Die Autorin spielt mit Motiven, die man aus dem Horror kennt, wirft ihre Interpretation von Jack The Ripper in die Waagschale und lässt die dunklen Seiten der viktorianischen Epoche anklingen, in der vor allem Kinder schnell zu Opfern geldgieriger Erwachsener werden konnten.
So mag Miyo zwar wegen ihres starren Puppengesichts verachtet und gefürchtet werden, ist aber wie manche der Automaten menschlicher und lebendiger als viele Personen.
Heraus kommt eine versponnene Geschichte, die mit sehr menschlichen Gefühlen, den Folgen eines Handels und einem dunklen Charakter spielt, den erfahrene Leser sicherlich bald durchschauen werden.

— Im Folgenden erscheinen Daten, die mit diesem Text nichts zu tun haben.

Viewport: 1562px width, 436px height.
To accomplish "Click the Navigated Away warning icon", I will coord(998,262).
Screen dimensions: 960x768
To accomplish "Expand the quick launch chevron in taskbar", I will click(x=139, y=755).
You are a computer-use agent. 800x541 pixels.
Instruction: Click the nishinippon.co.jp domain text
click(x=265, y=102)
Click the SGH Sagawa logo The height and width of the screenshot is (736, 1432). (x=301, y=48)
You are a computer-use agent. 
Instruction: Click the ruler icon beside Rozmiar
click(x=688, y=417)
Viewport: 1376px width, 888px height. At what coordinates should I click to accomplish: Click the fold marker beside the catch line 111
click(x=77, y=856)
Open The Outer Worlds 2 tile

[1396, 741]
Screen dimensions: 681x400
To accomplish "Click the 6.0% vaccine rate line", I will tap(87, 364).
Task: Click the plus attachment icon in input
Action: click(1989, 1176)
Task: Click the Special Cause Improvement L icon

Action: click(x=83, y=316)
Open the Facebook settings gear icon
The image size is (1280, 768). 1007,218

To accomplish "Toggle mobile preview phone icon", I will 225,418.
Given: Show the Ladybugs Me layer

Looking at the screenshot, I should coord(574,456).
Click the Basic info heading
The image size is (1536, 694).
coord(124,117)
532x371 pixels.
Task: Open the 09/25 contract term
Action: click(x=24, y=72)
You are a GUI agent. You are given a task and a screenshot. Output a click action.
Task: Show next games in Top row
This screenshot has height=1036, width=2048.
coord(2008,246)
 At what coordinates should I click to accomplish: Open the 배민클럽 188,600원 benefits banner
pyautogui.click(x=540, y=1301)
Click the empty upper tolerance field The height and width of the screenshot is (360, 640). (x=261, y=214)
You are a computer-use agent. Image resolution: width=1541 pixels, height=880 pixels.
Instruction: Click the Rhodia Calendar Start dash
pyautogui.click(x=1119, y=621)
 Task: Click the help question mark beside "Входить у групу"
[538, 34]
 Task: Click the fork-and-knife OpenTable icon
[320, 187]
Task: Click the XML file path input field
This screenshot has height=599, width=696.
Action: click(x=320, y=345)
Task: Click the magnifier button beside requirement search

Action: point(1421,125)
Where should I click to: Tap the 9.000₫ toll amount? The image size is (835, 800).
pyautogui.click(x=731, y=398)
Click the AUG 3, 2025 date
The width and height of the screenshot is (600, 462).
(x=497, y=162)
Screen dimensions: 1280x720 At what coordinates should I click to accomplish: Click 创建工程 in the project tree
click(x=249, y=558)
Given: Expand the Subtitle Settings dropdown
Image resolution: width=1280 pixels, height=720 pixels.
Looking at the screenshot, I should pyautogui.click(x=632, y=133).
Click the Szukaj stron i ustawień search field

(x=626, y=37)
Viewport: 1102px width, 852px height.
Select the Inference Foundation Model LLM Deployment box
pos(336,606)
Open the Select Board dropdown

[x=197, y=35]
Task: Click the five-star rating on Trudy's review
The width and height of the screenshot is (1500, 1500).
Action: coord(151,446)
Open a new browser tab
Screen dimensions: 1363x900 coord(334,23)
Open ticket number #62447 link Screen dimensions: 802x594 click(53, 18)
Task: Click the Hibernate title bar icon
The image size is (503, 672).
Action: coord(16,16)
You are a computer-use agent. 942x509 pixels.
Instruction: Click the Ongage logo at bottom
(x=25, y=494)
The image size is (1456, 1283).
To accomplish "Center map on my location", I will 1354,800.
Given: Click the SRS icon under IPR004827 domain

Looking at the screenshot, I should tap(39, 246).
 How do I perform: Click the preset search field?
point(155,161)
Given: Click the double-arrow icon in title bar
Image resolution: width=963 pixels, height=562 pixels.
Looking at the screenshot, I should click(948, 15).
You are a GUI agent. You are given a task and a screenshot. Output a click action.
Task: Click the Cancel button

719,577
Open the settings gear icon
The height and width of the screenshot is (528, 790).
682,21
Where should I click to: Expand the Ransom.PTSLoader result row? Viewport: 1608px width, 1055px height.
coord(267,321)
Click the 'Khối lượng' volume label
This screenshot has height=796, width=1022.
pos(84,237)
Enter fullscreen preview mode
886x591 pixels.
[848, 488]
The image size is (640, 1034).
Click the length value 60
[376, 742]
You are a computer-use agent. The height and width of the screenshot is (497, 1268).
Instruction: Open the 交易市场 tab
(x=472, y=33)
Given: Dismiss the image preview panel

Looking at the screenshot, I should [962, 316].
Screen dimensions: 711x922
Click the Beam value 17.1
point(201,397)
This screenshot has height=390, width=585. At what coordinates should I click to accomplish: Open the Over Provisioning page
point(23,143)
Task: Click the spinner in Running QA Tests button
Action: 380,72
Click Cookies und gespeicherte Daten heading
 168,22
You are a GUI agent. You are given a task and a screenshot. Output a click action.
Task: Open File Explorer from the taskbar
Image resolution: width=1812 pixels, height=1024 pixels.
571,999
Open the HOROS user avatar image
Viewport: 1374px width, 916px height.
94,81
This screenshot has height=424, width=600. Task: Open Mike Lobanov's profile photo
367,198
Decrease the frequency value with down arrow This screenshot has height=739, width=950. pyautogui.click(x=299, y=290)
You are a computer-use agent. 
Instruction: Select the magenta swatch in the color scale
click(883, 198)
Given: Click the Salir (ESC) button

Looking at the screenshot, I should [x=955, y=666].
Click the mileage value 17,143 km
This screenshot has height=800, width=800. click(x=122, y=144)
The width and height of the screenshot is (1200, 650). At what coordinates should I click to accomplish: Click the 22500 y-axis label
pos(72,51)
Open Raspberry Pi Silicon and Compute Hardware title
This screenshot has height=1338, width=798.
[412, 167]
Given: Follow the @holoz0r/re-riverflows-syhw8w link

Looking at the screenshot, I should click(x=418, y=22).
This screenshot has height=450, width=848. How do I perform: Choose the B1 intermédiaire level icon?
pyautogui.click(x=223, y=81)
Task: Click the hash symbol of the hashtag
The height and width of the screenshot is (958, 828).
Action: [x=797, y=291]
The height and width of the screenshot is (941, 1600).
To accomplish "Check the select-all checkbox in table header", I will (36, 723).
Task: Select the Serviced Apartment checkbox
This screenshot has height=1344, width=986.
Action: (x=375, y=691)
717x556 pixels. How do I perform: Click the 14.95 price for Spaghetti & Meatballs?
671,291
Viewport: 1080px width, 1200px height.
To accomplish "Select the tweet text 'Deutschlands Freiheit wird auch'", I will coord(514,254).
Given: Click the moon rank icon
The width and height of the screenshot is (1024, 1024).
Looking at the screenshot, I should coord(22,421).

Die Handlung ist vielleicht nicht spektakulär und actionreich, hat aber eine dichte Atmosphäre und weiß durch seine alltägliche Schlichtheit durchaus in den Bann zu schlagen, gerade wenn man sich näher mit der Epoche beschäftigt hat. Im Vordergrund stehen jedenfalls die Figuren rund um Miyo, die alle mit sehr viel Sorgfalt ausgearbeitet wurden.
So ist „Das Mädchen mit dem Porzellangesicht“ eine verschrobene und ruhige Geschichte, die vielleicht keine Fans actionreicher Fantasy anspricht, sondern vielmehr die Leser, die leise Andeutungen und einen Hauch Magie wie in der klassischen Schauer-Romantik zu schätzen wissen.